SCOTTSDALE, ARIZ. – Boston emergency department physicians are now reporting impaired motorists for possible driver’s license revocation.
Over a 16-month period, 31% of admitted drivers were impaired. Of these, 17 were considered medically unqualified to drive, and 86 needed further medical evaluation.
“The vast majority of patients believe they’ll be reported [to authorities] if they arrive at the hospital impaired or under the influence, but that is not the case in Massachusetts, or in most other states from what we’ve found,” according to trauma surgeon Eric Mahoney, who helped develop the reporting protocol.
Many health care personnel resist such reporting because they fear a lawsuit or retaliation. The Massachusetts Safe Driving Law of 2010 has changed the landscape by expanding the ability of health care providers and law enforcement to report drivers whom the health care providers believe are unfit to drive because of cognitive or functional impairment. The reports are sent to the Registry of Motor Vehicles (RMV), not the police.
“This has never been meant to be punitive,” noted Dr. Mahoney of the department of trauma and emergency services at Boston Medical Center.

Provided records:

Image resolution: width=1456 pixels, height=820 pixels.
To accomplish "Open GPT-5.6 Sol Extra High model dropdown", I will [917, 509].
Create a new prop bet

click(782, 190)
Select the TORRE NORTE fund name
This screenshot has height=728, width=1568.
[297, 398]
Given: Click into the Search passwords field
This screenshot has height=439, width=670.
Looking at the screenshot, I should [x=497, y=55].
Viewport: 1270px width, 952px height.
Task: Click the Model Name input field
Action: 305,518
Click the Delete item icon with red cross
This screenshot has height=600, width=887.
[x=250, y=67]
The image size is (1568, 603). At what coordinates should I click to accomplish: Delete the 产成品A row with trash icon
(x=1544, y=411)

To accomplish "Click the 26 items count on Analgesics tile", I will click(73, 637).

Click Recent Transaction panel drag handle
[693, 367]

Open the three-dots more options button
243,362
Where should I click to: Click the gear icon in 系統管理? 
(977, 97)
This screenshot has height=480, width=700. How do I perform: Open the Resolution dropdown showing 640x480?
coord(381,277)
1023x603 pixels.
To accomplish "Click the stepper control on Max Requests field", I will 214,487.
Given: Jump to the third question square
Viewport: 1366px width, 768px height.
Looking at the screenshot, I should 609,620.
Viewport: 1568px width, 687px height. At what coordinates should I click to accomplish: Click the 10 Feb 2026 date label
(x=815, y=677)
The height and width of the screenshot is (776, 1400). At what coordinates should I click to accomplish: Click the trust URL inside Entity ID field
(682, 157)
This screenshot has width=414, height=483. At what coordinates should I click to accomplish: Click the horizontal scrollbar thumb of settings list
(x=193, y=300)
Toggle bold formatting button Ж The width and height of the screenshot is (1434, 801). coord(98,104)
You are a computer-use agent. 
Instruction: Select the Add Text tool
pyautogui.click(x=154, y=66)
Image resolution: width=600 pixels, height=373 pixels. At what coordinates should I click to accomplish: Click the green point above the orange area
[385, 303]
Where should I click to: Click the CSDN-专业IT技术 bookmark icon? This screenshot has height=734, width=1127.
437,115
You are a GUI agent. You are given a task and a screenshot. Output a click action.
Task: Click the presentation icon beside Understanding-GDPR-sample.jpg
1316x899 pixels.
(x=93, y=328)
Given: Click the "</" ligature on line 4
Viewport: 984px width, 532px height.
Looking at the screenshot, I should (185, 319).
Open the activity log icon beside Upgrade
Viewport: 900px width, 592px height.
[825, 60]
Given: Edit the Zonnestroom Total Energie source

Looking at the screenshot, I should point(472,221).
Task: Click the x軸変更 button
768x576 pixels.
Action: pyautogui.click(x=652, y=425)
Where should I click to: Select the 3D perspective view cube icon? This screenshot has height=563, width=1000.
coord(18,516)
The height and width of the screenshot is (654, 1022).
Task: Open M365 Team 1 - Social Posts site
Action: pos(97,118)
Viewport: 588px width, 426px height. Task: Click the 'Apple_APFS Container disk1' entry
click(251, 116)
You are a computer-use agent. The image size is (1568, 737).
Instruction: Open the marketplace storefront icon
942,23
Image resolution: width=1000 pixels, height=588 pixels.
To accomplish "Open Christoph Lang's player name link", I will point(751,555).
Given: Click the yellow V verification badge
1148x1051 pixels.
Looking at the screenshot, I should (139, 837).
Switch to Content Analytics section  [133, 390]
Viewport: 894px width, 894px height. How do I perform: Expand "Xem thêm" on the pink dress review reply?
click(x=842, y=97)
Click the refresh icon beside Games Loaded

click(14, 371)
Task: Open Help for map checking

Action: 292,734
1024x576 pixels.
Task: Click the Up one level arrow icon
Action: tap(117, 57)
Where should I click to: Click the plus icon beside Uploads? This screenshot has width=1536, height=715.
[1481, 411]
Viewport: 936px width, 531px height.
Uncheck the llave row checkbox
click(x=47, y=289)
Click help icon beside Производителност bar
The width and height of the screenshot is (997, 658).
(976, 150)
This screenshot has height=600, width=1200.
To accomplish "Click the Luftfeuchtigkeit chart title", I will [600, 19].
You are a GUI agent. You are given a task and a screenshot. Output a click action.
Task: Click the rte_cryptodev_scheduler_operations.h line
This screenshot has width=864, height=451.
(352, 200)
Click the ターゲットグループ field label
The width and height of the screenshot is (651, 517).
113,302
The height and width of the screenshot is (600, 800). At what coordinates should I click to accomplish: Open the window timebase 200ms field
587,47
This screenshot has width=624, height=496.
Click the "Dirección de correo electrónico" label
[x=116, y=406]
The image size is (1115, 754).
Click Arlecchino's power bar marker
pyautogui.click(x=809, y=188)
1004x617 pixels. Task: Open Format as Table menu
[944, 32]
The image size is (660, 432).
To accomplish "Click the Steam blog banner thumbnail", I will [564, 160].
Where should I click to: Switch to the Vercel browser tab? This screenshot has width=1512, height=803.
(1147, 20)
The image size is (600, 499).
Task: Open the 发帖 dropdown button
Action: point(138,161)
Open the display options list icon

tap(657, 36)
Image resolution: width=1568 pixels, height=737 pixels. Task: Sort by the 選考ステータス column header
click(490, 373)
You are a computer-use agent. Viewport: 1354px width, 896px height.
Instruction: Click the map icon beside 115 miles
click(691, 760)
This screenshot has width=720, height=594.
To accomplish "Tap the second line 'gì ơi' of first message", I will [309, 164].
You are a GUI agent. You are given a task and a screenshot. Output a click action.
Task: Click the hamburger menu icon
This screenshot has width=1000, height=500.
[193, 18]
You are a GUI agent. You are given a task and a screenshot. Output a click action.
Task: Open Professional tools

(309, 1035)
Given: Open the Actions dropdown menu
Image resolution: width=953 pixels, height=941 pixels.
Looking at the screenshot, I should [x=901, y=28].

Task objective: From the news item on Boston emergency physicians reporting impaired drivers, copy the passage starting at "Over a 16-month" and ending at "further medical evaluation.".

Response area:
Over a 16-month period, 31% of admitted drivers were impaired. Of these, 17 were considered medically unqualified to drive, and 86 needed further medical evaluation.